H.pylori infection produces gastritis mainly in the gastric antrum. In some cases gastritis can involve the body of the stomach, leading to atrophic gastritis and in some individuals intestinal metaplasia, which is a premalignant condition.
How is H.pylori infection diagnosed?
This is by non invasive or invasive (antral biopsy for patients undergoing endoscopy).
Non invasive testing includes:
- 13C urea breath test
- Stool antigen
- Serology
Invasive tests include:
- Rapid urease (CLO) test
- Histology
What is the 13C urea breath test?
This is a non invasive test to diagnose H.pylori infection.
A patient consumes a drink containing carbon isotope 13 enriched in urea. Urea is broken down by ureases produces by H.pylori. After 30 minutes patients exhale into a glass tube. Mass spectrometry calculates the amount of 13C. This test has a high false negative rate if performed within 4 weeks of antibiotic or PPI treatment.
What is the rapid ureas test?
This is an invasive test t diagnose H.pylori infection. Biopsy sample is mixed with urea and pH indicator. There is a colour change if H.pylori urease activity. It is useful for diagnosing patients who are already undergoing endoscopy.
Which patients require H.pylori eradication?
All patients with peptic ulcer disease, atrophic gastritis, gastric B cell lymphoma, after gastric cancer resection and in patients with dyspepsia (test and treat strategy). It is also indicated for individuals who have a first degree relative with gastric cancer. Recurrence is rare after successful eradication.
How is H.pylori eradicated?
PPI based triple therapy for 7 days is the preferred option.
E.g. Omeprazole + metronidazole + clarithromycin, or
Omeprazole + amoxicillin + clarithromycin
What is Menetrier’s disease?
Hypertrophic gastropathy.
The stomach has giant rugal folds due to hyperplasia of mucus secreting cells. It causes hyperproteinaemia (protein losing enteropathy) alongside atrophy of parietal cells causing achlorydia. This increases the risk of adenocarcinoma.

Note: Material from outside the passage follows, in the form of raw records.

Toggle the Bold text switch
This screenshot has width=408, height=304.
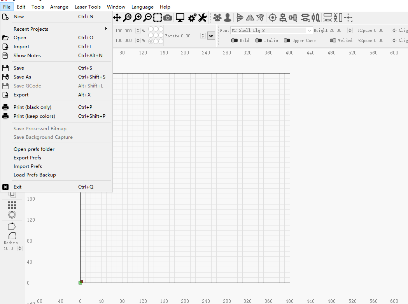point(235,40)
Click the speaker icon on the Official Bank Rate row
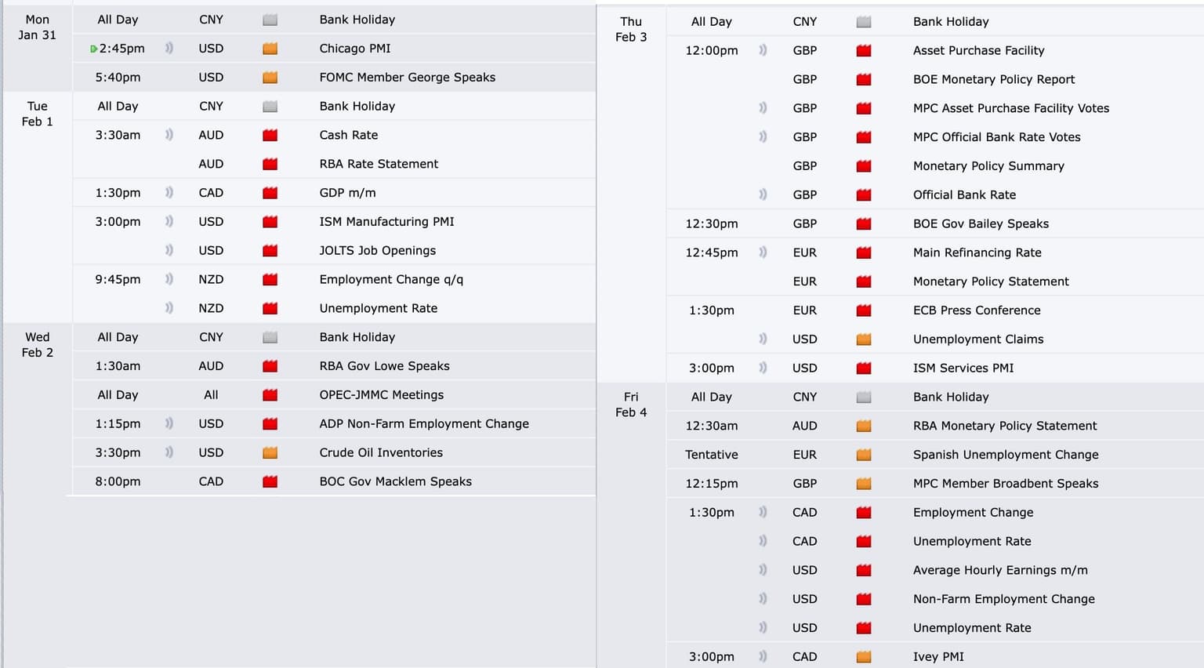 pyautogui.click(x=763, y=194)
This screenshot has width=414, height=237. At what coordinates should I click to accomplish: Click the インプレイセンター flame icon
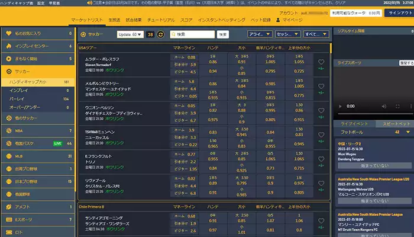(x=8, y=46)
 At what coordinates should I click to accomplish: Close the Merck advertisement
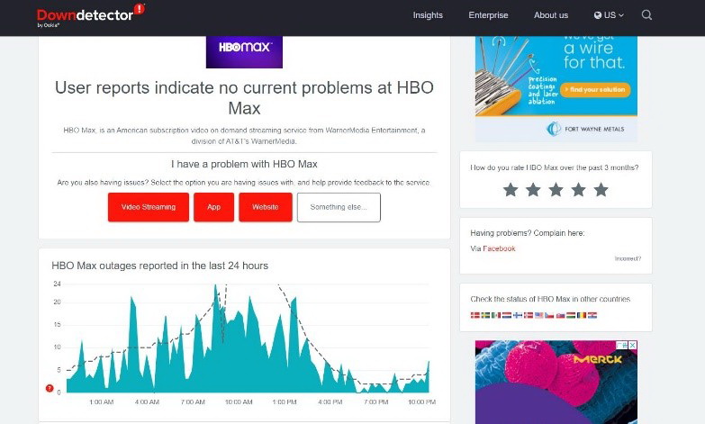[x=632, y=345]
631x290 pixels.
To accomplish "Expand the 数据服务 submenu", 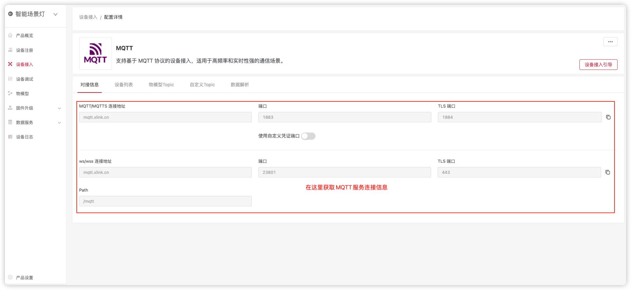I will 59,123.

What is peptic ulcer disease?
A peptic ulcer is an ulcer (breakdown) of the mucosa in or adjacent to an acid bearing area. Most occur in the stomach and proximal duodenum.
What type of ulcer is most common?
Duodenal ulcers are nearly 3 times more common that gastric ulcers and occur in 15% of the population at any given time. They are more common in the elderly and in men.
Chronic gastric ulcers are usually single and most are situated on the lesser curve of the antrum. Gastric and duodenal ulcers co-exist in 10% of cases, and are multiple in 15%.
What is the aetiology of peptic ulcer disease?
H.pylori and NSAIDs are the most common causes of PUs. Co-administration of NSAIDs and steroids further increases the risk of an ulcer.
The role of H.pylori in duodenal ulcers (where it is most commonly associated) is better understood than gastric ulcers. H.pylori causes antral gastritis with depletion of somatostatin. The subsequent hypergastrinaemia stimulates parietal acid production, but usually without clinical consequences. In a few patients, especially smokers, this process is exaggerated leading to duodenal ulceration. In gastric ulcers H.pylori probably acts by reducing gastric mucosal resistance to acid and pepsin.
Aspirin and NSAIDs cause ulcers, at least in part, by reduced production of prostaglandins (through inhibition of cyclooxygenase-1) which provide mucosal protection in the upper gastroin- testinal tract. Less common causes of PUs are hyperparathyroidism, Zollinger–Ellison syndrome, vascular insufficiency, sarcoidosis and Crohn’s disease.